### OPDRACHT 1:
Herhaal uit de recensie letterlijk het deel dat begint bij de woorden met "Toneel / Performance" en eindigt met "voorstelling slaagt... soms.".
### OPDRACHT 2:
Beantwoord op basis van de recensie:
(a) In welke jaren werd ‘L’ arte della gioia’ geschreven?
(b) In welke zaal en stad werd de voorstelling gezien?
(c) Hoeveel bladzijden telt ‘L’ arte della gioia’ ongeveer?

### DOCUMENTFRAGMENT:
Toneel / Performance

Modesta (play of language and lips) Anna Franziska Jäger en Nathan Ooms / Campo

Vrijheid en erotiek: geen mirakel maar een kunst

Nathan Ooms en Anna Franziska Jäger wagen zich in ‘Modesta ( play of language and lips)’ voor het eerst aan een voorstelling met vijf vertolkers waarin een tekst centraal staat. En wat voor een tekst: ‘L’ arte della gioia’ van Goliarda Sapienza is een cultboek, geschreven in de jaren 1970. Het werd pas veel later uitgegeven en erkend als een alternatieve visie op leven, op genot, seks en erotiek. De vertaalslag van het boek naar de voorstelling slaagt... soms.         

Modesta (play of language and lips)
Pieter T’Jonck Magdalenazaal, Brugge, in het kader van December Dance
08 december 2024

Je ouders zullen je maar bedenken met een naam als Goliarda Sapienza. In het Italiaans betekent het zoiets als ‘rebelse wijsheid’. Actrice Goliarda Sapienza (1924-1996) moet de opdracht die in die naam besloten lag wel erg ter harte genomen hebben. Ze kende een bewogen leven. Pas toen ze al over de veertig was begon ze te schrijven. Haar meest bekende werk, ‘L’ arte della gioia’ of ‘De kunst van de vreugde’, telt zo’n 550 bladzijden. Het vertelt het leven van Modesta, een vrijgevochten vrouw ondanks haar naam, ‘de bescheidene’. Ze volgt haar gevoel en haar erotische verlangens zonder zich te storen aan God of gebod, ook als die verlangens pervers of gewelddadig worden. Zo komt ze tot een rebelse wijsheid. De liefde is voor haar een kunst, een praktijk die je moet leren vorm te geven, geen mirakel van God.

### BESCHIKBARE GEGEVENS:
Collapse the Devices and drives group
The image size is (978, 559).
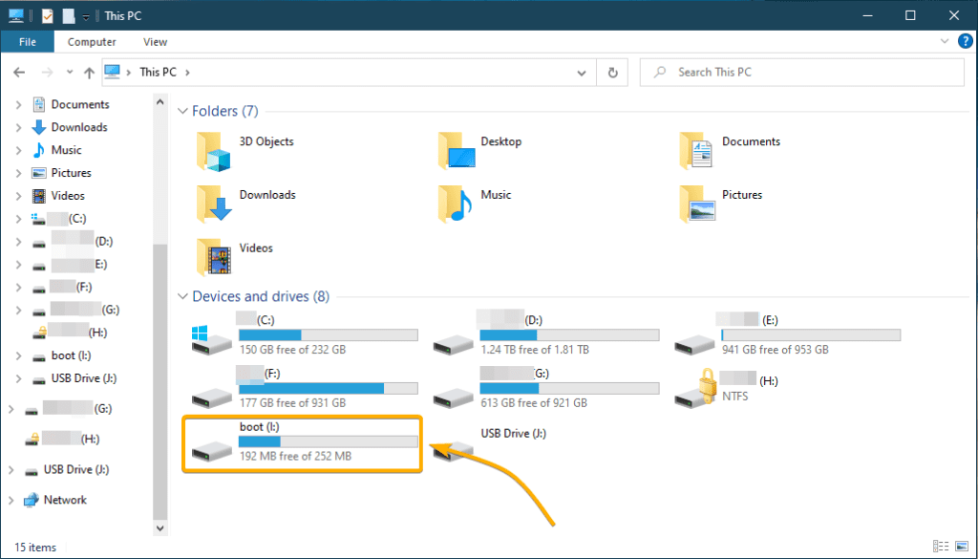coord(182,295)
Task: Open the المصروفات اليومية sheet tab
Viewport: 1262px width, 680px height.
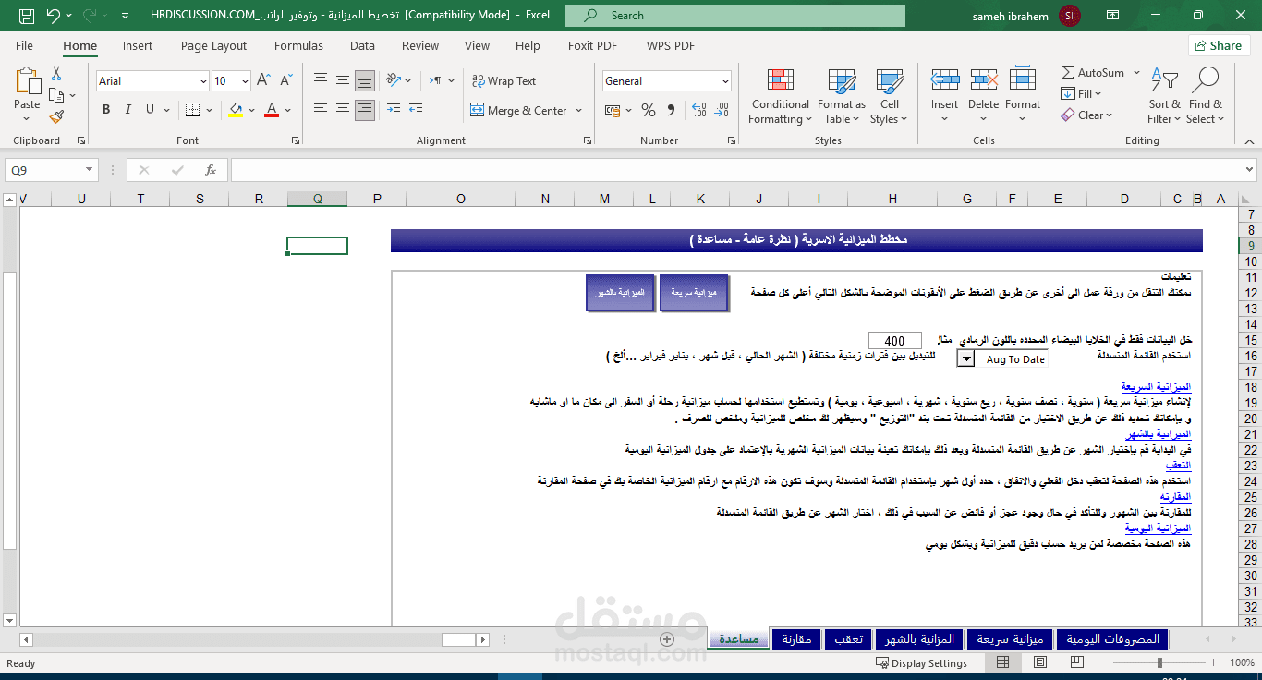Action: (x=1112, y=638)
...
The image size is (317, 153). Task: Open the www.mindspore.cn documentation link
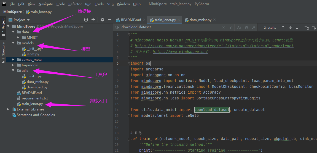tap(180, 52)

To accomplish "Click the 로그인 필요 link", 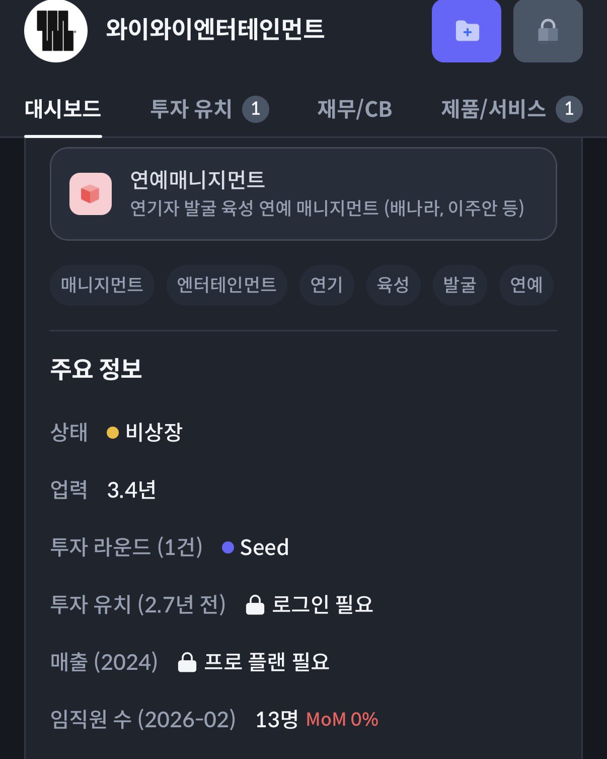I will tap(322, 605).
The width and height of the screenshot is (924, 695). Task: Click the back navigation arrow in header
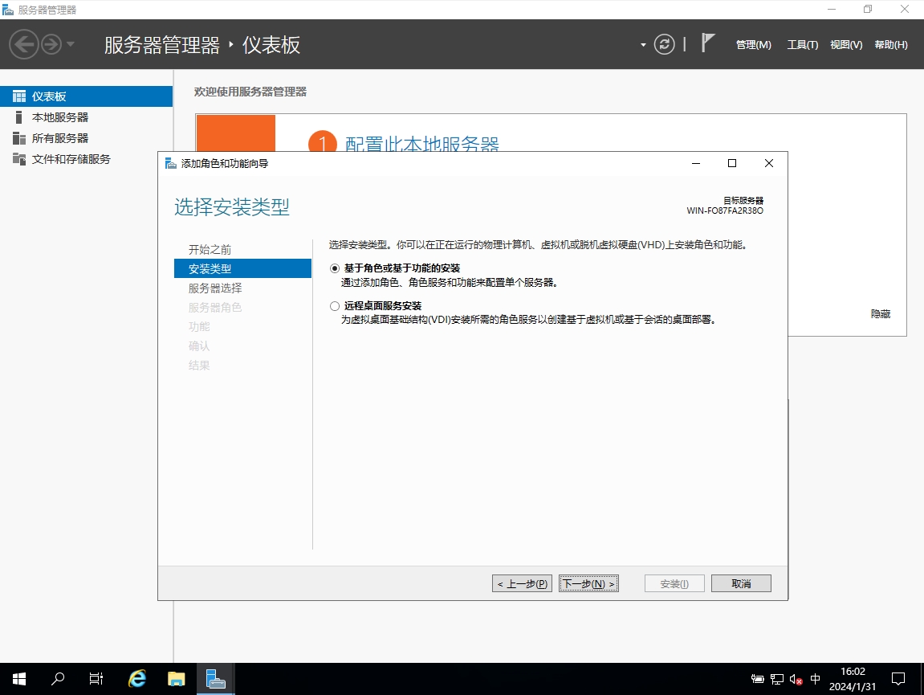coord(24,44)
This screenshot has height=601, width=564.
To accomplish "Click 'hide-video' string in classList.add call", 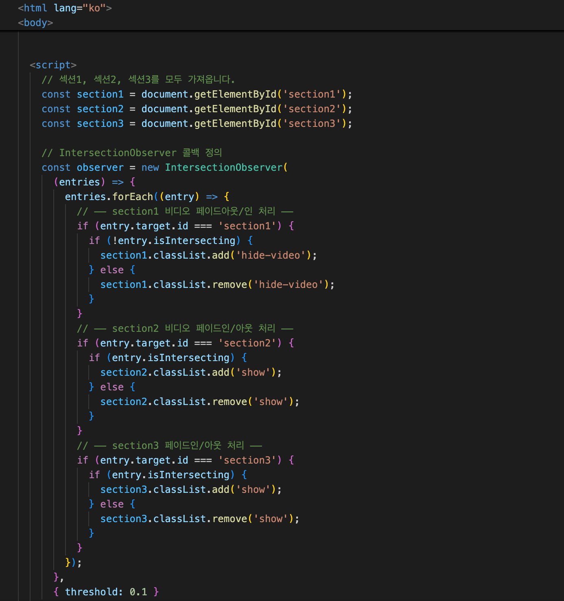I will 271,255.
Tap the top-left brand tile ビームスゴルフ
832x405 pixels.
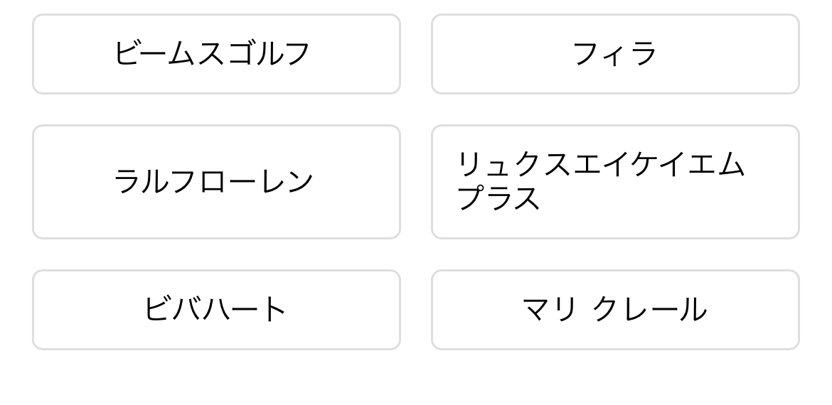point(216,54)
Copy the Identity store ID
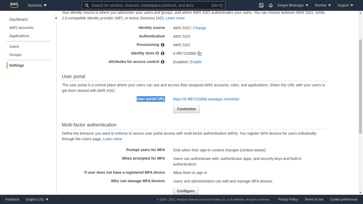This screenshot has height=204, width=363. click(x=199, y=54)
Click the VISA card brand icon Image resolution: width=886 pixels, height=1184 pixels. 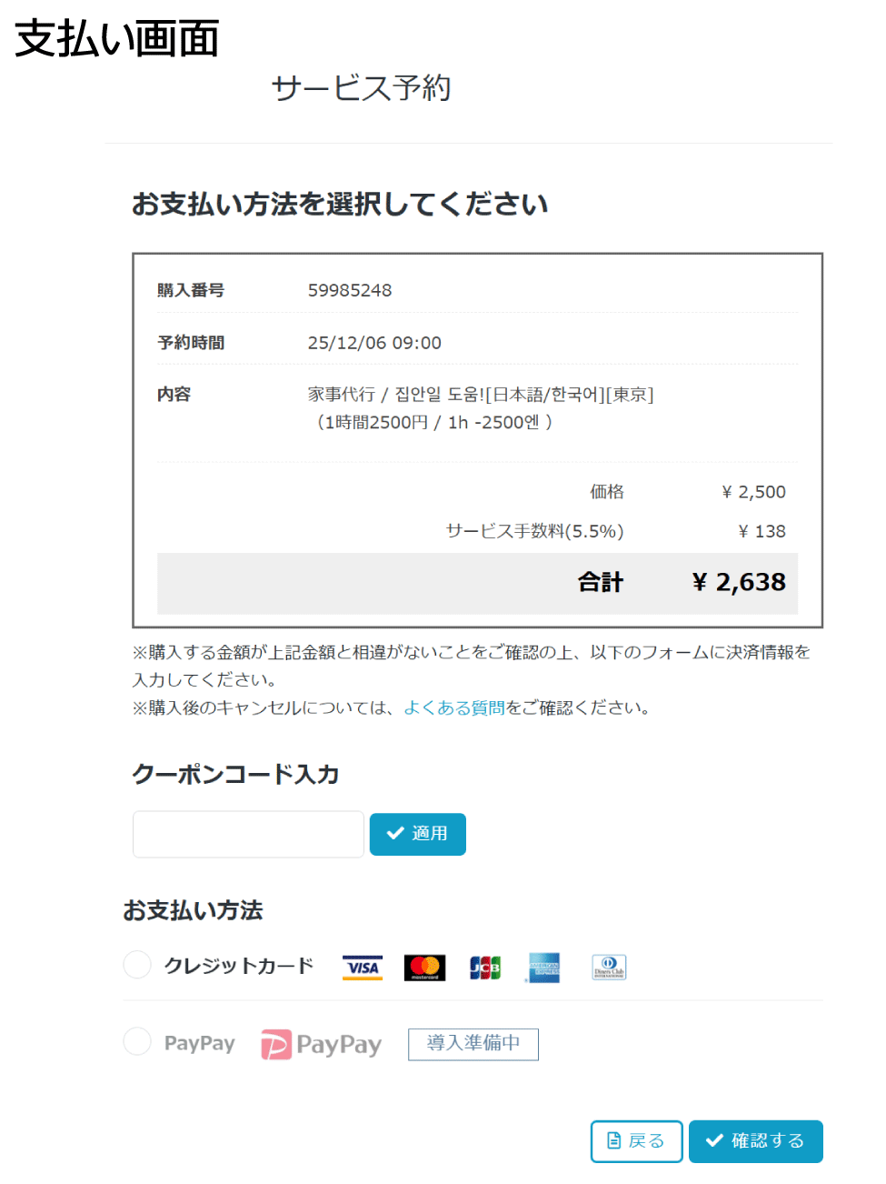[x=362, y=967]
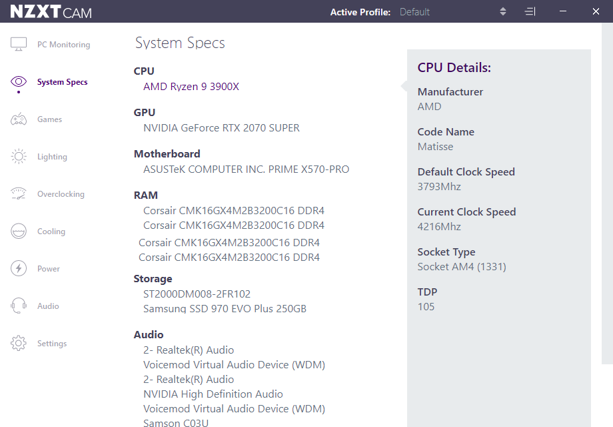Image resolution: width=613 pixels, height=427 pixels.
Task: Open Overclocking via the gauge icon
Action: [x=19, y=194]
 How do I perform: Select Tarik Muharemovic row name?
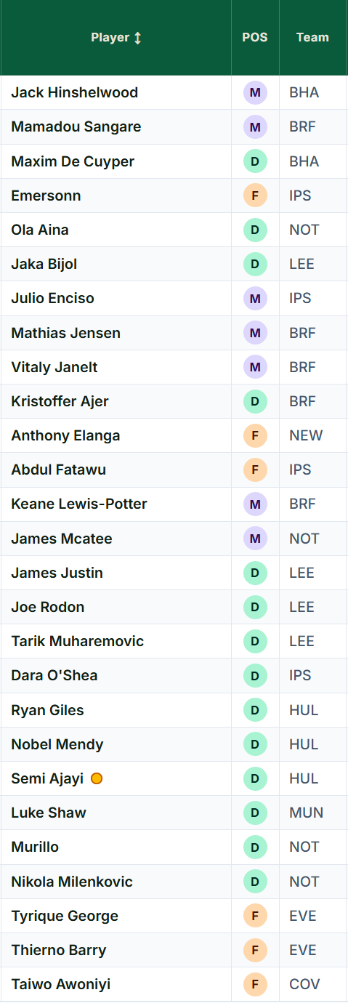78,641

### VERWACHTE UITVOER 1:
Toneel / Performance

Modesta (play of language and lips) Anna Franziska Jäger en Nathan Ooms / Campo

Vrijheid en erotiek: geen mirakel maar een kunst

Nathan Ooms en Anna Franziska Jäger wagen zich in ‘Modesta ( play of language and lips)’ voor het eerst aan een voorstelling met vijf vertolkers waarin een tekst centraal staat. En wat voor een tekst: ‘L’ arte della gioia’ van Goliarda Sapienza is een cultboek, geschreven in de jaren 1970. Het werd pas veel later uitgegeven en erkend als een alternatieve visie op leven, op genot, seks en erotiek. De vertaalslag van het boek naar de voorstelling slaagt... soms.

### VERWACHTE UITVOER 2:
(a) In de jaren 1970.
(b) In de Magdalenazaal in Brugge.
(c) Zo’n 550 bladzijden.